| Activity |
Every entry must appear in the output exactly as it does here.

| Raw data |
┄┄┄┄┄┄┄┄┄┄

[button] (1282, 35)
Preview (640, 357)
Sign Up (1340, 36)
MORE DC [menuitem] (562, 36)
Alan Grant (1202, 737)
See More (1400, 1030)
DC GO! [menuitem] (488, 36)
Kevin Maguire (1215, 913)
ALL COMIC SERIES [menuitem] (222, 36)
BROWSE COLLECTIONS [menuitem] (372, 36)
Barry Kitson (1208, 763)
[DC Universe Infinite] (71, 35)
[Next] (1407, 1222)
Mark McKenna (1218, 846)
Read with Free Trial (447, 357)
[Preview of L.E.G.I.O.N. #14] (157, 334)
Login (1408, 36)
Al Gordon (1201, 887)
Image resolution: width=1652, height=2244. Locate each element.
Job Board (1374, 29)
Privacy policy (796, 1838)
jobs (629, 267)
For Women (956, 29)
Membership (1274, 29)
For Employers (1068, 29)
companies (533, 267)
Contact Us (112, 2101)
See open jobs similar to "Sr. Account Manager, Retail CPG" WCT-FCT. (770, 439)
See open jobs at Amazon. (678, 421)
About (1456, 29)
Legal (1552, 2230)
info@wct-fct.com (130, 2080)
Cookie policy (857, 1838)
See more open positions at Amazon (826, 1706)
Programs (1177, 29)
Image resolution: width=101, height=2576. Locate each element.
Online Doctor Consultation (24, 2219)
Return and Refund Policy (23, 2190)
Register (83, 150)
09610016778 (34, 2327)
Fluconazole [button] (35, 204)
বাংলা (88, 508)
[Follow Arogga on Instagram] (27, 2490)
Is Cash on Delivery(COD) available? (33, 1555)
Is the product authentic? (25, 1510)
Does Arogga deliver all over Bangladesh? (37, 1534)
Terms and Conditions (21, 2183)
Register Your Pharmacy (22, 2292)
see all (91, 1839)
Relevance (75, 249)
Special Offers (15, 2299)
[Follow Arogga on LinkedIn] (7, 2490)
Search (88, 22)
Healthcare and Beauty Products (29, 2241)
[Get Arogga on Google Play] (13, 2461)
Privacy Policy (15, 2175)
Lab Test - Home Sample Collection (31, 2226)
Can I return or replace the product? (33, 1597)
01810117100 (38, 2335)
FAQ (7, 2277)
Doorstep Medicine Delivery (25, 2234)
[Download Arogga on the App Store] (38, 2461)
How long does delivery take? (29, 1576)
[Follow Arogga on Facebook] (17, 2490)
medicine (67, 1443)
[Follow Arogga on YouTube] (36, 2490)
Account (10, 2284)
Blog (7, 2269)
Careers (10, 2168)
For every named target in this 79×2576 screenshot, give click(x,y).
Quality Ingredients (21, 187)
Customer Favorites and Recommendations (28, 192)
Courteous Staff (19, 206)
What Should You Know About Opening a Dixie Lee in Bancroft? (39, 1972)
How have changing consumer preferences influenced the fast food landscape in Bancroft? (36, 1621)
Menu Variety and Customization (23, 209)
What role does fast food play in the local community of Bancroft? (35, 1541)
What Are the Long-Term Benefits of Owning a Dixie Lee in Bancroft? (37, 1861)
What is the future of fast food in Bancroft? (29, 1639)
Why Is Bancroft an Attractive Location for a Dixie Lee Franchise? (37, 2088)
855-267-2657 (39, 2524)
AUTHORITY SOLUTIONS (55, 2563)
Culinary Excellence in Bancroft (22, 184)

┄┄┄┄┄┄┄┄┄┄

| Task answer |
[button] (1282, 35)
Preview (640, 357)
Sign Up (1340, 36)
MORE DC [menuitem] (562, 36)
Alan Grant (1202, 737)
See More (1400, 1030)
DC GO! [menuitem] (488, 36)
Kevin Maguire (1215, 913)
ALL COMIC SERIES [menuitem] (222, 36)
BROWSE COLLECTIONS [menuitem] (372, 36)
Barry Kitson (1208, 763)
[DC Universe Infinite] (71, 35)
[Next] (1407, 1222)
Mark McKenna (1218, 846)
Read with Free Trial (447, 357)
[Preview of L.E.G.I.O.N. #14] (157, 334)
Login (1408, 36)
Al Gordon (1201, 887)
Image resolution: width=1652, height=2244. Locate each element.
Job Board (1374, 29)
Privacy policy (796, 1838)
jobs (629, 267)
For Women (956, 29)
Membership (1274, 29)
For Employers (1068, 29)
companies (533, 267)
Contact Us (112, 2101)
See open jobs similar to "Sr. Account Manager, Retail CPG" WCT-FCT. (770, 439)
See open jobs at Amazon. (678, 421)
About (1456, 29)
Legal (1552, 2230)
info@wct-fct.com (130, 2080)
Cookie policy (857, 1838)
See more open positions at Amazon (826, 1706)
Programs (1177, 29)
Image resolution: width=101, height=2576. Locate each element.
Online Doctor Consultation (24, 2219)
Return and Refund Policy (23, 2190)
Register (83, 150)
09610016778 (34, 2327)
Fluconazole [button] (35, 204)
বাংলা (88, 508)
[Follow Arogga on Instagram] (27, 2490)
Is Cash on Delivery(COD) available? (33, 1555)
Is the product authentic? (25, 1510)
Does Arogga deliver all over Bangladesh? (37, 1534)
Terms and Conditions (21, 2183)
Register Your Pharmacy (22, 2292)
see all (91, 1839)
Relevance (75, 249)
Special Offers (15, 2299)
[Follow Arogga on LinkedIn] (7, 2490)
Search (88, 22)
Healthcare and Beauty Products (29, 2241)
[Get Arogga on Google Play] (13, 2461)
Privacy Policy (15, 2175)
Lab Test - Home Sample Collection (31, 2226)
Can I return or replace the product? (33, 1597)
01810117100 (38, 2335)
FAQ (7, 2277)
Doorstep Medicine Delivery (25, 2234)
[Download Arogga on the App Store] (38, 2461)
How long does delivery take? (29, 1576)
[Follow Arogga on Facebook] (17, 2490)
medicine (67, 1443)
[Follow Arogga on YouTube] (36, 2490)
Account (10, 2284)
Blog (7, 2269)
Careers (10, 2168)
For every named target in this 79×2576 screenshot, give click(x,y).
Quality Ingredients (21, 187)
Customer Favorites and Recommendations (28, 192)
Courteous Staff (19, 206)
What Should You Know About Opening a Dixie Lee in Bancroft? (39, 1972)
How have changing consumer preferences influenced the fast food landscape in Bancroft? (36, 1621)
Menu Variety and Customization (23, 209)
What role does fast food play in the local community of Bancroft? (35, 1541)
What Are the Long-Term Benefits of Owning a Dixie Lee in Bancroft? (37, 1861)
What is the future of fast food in Bancroft? (29, 1639)
Why Is Bancroft an Attractive Location for a Dixie Lee Franchise? (37, 2088)
855-267-2657 (39, 2524)
AUTHORITY SOLUTIONS (55, 2563)
Culinary Excellence in Bancroft (22, 184)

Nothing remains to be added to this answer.